## WHAT TO WORK ON
Only the lines from the one containing "You are a computer-use agent. Viewport: 1024px" through the one containing "Task: Open the Sports tab" should be printed, exactly as they appear below, with both ends included.

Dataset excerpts

╭──

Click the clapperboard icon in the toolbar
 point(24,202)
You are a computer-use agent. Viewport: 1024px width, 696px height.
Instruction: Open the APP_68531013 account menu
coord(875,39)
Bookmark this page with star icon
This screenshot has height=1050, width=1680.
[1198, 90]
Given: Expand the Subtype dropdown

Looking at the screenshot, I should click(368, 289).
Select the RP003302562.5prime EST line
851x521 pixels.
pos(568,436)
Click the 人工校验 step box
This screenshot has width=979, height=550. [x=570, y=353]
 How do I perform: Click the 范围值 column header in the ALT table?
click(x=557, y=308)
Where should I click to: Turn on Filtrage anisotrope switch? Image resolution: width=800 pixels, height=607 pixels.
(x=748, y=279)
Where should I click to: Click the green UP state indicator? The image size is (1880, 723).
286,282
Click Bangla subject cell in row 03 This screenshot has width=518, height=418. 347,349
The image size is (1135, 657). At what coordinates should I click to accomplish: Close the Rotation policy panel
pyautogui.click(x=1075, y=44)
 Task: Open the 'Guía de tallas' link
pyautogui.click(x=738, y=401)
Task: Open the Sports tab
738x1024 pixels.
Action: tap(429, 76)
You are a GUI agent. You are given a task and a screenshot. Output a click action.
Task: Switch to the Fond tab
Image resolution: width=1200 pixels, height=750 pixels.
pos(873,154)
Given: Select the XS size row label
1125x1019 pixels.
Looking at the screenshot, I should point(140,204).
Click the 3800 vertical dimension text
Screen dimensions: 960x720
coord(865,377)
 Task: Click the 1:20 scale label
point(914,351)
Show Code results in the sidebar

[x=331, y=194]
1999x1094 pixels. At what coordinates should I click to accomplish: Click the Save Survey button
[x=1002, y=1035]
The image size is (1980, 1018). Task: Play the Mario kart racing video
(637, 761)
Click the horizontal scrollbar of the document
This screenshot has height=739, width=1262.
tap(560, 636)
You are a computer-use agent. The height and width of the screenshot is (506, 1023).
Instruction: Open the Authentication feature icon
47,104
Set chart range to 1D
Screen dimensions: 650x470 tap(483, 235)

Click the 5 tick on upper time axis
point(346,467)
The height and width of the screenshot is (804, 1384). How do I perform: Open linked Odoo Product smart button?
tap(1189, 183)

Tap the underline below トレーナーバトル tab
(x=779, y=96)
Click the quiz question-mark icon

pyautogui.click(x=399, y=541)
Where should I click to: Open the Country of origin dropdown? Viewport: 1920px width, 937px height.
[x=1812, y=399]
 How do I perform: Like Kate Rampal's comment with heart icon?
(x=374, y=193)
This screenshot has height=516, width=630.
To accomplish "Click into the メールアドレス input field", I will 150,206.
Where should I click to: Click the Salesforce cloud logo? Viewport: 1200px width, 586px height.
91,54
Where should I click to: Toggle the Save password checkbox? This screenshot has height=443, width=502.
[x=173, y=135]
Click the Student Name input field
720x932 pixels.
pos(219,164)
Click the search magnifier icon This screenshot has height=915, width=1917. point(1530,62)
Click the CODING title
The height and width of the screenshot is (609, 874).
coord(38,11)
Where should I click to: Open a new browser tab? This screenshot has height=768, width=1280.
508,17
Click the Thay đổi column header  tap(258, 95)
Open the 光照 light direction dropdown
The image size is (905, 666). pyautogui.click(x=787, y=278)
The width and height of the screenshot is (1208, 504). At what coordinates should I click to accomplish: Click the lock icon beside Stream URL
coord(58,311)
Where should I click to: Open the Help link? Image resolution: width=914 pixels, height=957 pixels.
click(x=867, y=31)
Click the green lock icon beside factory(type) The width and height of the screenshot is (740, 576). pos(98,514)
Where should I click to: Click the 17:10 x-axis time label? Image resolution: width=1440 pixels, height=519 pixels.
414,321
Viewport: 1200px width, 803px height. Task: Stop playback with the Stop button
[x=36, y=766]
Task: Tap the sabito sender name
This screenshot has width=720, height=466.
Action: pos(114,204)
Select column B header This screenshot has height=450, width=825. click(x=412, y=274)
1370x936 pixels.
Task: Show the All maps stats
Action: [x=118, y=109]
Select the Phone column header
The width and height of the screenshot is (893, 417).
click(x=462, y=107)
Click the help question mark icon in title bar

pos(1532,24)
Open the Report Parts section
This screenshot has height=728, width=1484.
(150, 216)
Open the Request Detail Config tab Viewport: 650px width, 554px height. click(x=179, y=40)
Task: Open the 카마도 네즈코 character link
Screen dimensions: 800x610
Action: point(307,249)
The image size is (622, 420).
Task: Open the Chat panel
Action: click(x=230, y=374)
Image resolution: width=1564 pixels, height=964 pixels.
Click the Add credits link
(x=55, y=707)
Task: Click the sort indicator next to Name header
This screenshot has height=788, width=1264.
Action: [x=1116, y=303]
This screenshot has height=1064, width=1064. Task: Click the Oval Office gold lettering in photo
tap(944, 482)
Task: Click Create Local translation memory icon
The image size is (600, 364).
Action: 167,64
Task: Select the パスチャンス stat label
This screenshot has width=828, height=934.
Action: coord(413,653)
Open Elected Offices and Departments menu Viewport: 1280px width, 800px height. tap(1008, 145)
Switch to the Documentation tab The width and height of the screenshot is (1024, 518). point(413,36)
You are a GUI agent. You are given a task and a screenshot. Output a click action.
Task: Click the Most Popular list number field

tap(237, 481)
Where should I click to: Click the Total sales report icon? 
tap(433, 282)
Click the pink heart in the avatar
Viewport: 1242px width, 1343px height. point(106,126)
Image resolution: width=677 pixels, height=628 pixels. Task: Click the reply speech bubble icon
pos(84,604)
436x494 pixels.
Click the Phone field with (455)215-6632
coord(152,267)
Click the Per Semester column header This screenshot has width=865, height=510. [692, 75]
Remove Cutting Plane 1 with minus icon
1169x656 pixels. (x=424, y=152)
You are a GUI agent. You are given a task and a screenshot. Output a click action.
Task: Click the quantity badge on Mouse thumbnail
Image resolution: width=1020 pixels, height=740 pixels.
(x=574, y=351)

╰──

## ANSWER FOR THE TASK
You are a computer-use agent. Viewport: 1024px width, 696px height.
Instruction: Open the APP_68531013 account menu
coord(875,39)
Bookmark this page with star icon
This screenshot has height=1050, width=1680.
[1198, 90]
Given: Expand the Subtype dropdown

Looking at the screenshot, I should click(368, 289).
Select the RP003302562.5prime EST line
851x521 pixels.
pos(568,436)
Click the 人工校验 step box
This screenshot has width=979, height=550. [x=570, y=353]
 How do I perform: Click the 范围值 column header in the ALT table?
click(x=557, y=308)
Where should I click to: Turn on Filtrage anisotrope switch? Image resolution: width=800 pixels, height=607 pixels.
(x=748, y=279)
Where should I click to: Click the green UP state indicator? The image size is (1880, 723).
286,282
Click Bangla subject cell in row 03 This screenshot has width=518, height=418. 347,349
The image size is (1135, 657). At what coordinates should I click to accomplish: Close the Rotation policy panel
pyautogui.click(x=1075, y=44)
 Task: Open the 'Guía de tallas' link
pyautogui.click(x=738, y=401)
Task: Open the Sports tab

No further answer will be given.